One realization that leaps out at that altitude is that this mountain, perhaps every mountain, is in fact a single massive rock – with its fractured fragments scattered (or in a furious, toxic fumic lava flow) across the surrounding terrain – for thousands of miles in every direction.

In the distance, through stunningly clear in the alpine air, we could see, across the valley, the other peak, perhaps 6 or 8 miles away.

The valley itself was a steep drop of several thousand feet.

The valley, at minimum, was wide and deep enough to entirely swallow a good-sized city.

The slightest alpine hiccup could encase a thousand years of hard-won civilization in seconds.

As we took in the immensity of bare and open space, rock, wind and the distant trickle of multiple waterfalls, time itself seemed like the most obtuse abstraction. In fact, confronted by all these facets of “reality” - stone and wind, water and mass defined by space, or perhaps the other way around, human concerns – of time, tradition or even, to a large degree social propriety – seemed as irrelevant and absurd as broken child’s toy long out-grown and discarded.

As we stared in silent wonder, we noticed a shimmering peripheral movement toward the valley floor. From our height, the movement could have still been a thousand or two feet above the valley floor.

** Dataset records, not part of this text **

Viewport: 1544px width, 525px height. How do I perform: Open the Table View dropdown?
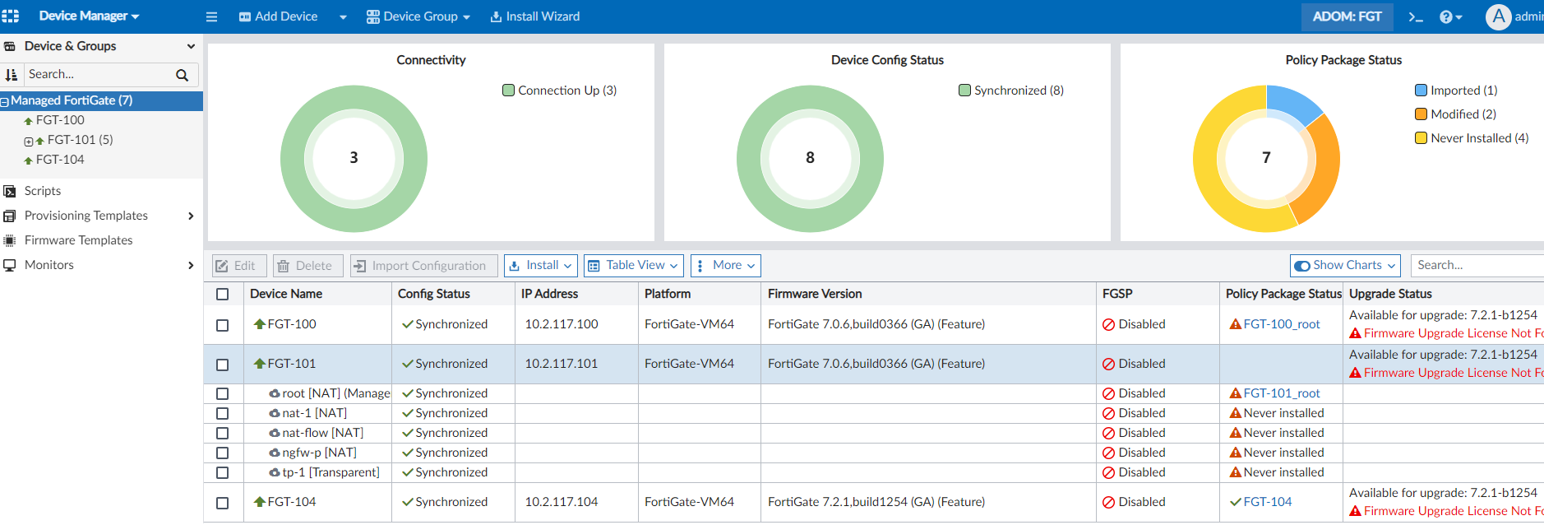click(x=633, y=266)
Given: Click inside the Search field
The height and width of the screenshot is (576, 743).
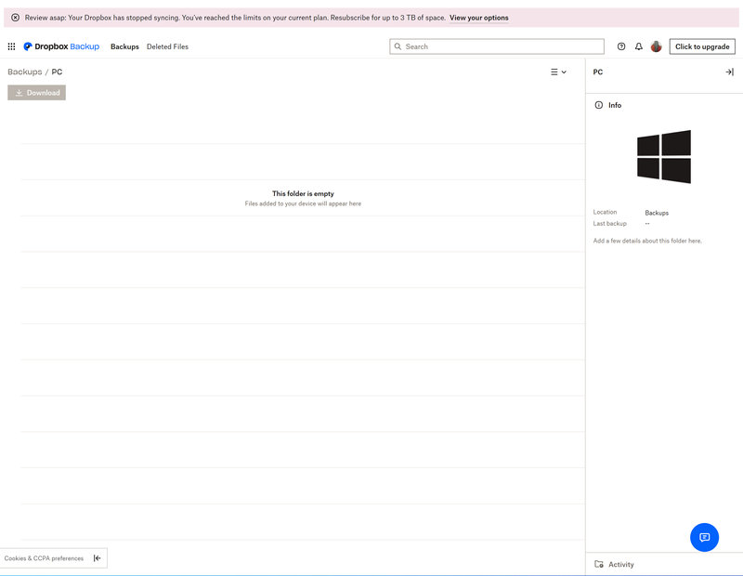Looking at the screenshot, I should 497,46.
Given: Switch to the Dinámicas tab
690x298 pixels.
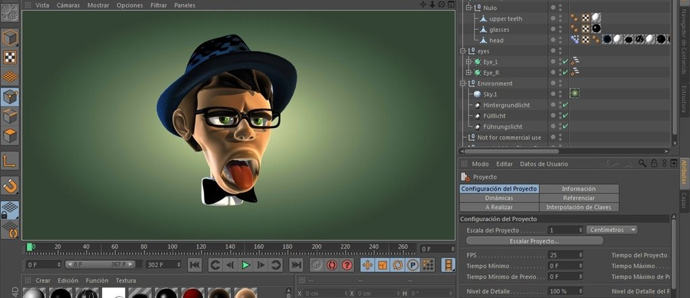Looking at the screenshot, I should (499, 198).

We watched a tiny ink-blot black fleck circle thousands of feet below us.

As we observed this dark creature soar in the late morning sun, we noticed its white head and tail feathers. It was a bald eagle.

Not everyone gets to see a bald eagle in free flight coasting across the air currents only it can read, but to look down on an eagle in flight, is certainly one of nature’s wonders reserved for those who can both step out, and, even on the edge of a dizzying cliff-face, take note of a shimmering fleck in the distance.

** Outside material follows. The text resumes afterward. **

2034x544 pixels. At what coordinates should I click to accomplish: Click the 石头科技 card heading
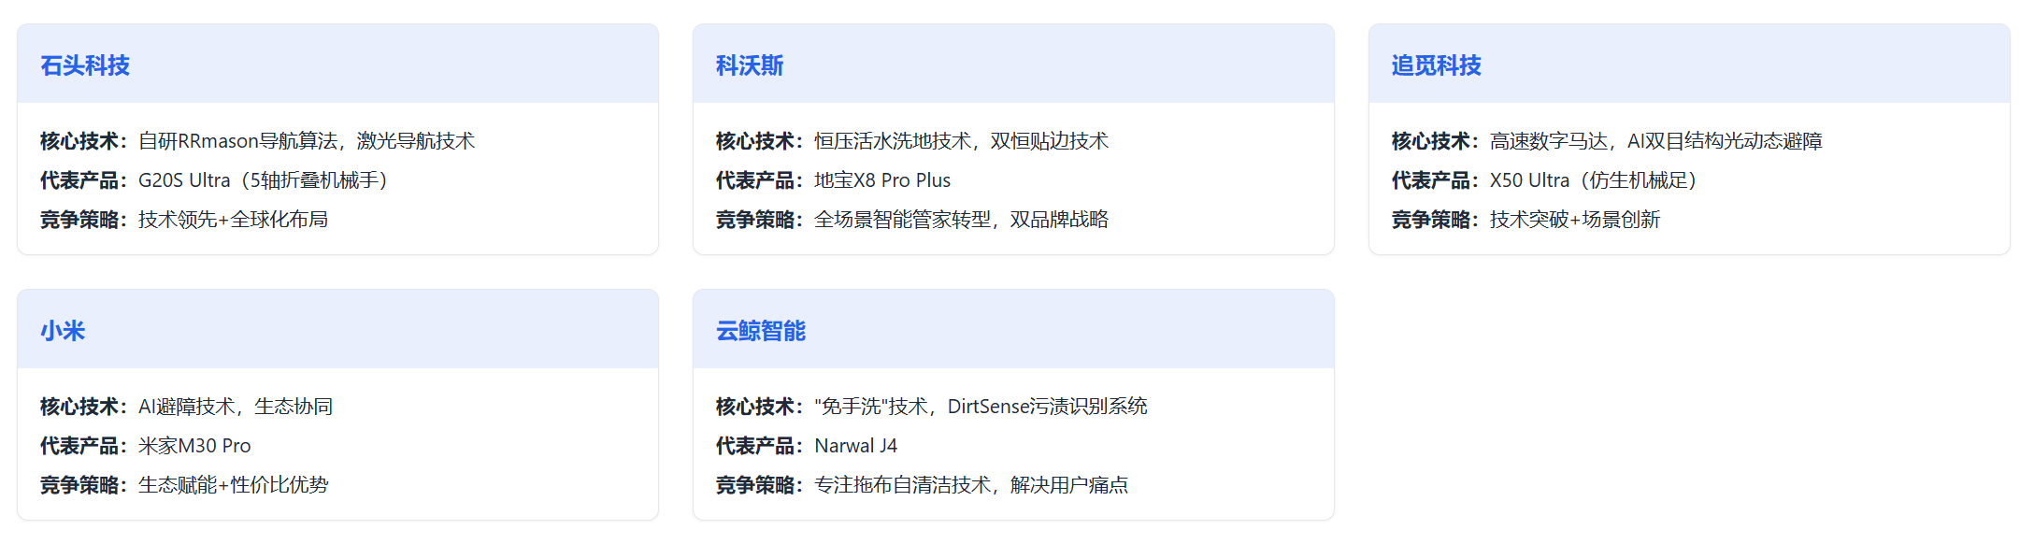85,65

We were nowhere near a summit, but this was, by any definition, a “mountain top” experience.

Mt. Rainier is an active volcano. Its slightest eruption could mean near instant death for millions of humans, erasure of many major cities and loss of entire eco-systems and species.

In that moment, on that ledge, my life, even human concerns and accomplishments, seemed to evaporate like mists across a fall morning.

Cities suddenly seemed frail and vulnerable, money and status seemed absurd and arbitrary, and human lust for power (over what?) just seemed pathetic and embarrassing.

The only thing that seemed to matter was space and mass, and like that eagle, and the wind and the rock and every living thing, the sheer shimmering exuberance of existence.

I found myself found/lost, embraced, maybe even absorbed into the being, the now, the forever, the immediate.

I found myself, with my companions, mechanically taking the next step and slipping back into that schedule and hiking (if not living) pace that seemed so important the day before, and perhaps, one day, will be as important, or at least recognizable, to me again.

Not too many hours later, we found ourselves on the trail crossing the bottom of a similar valley. This time we saw a flickering shadow ahead, alongside and behind us. It was another eagle siting, but thanks to the blazing sun overhead, its shadow was all we could see.

As we saw the shadow flit into the distance, we could not help coming to the conclusion that, if we had been a few sizes smaller, or if that eagle had been hungry enough, that flickering shadow could have been the very last thing we would see.

I lost – and found – something immeasurable that day. I still can’t say what it was, but every once in a while, I turn some corner, or look at a cloud, or into a child’s eyes, I recognize a reflection in the intimate distance that reminds me of a place larger, closer and more immense than our senses can register.

Mountains are places of dramatic endings – and sometimes dramatic, or even slowly smoldering and volcanic beginnings.

Not many of us are born there, though a few die there. But some of us, if we are fortunate, find a glimpse of life or reality far beyond human explanation or understanding we never could have expected in those intimate, yet vast spaces.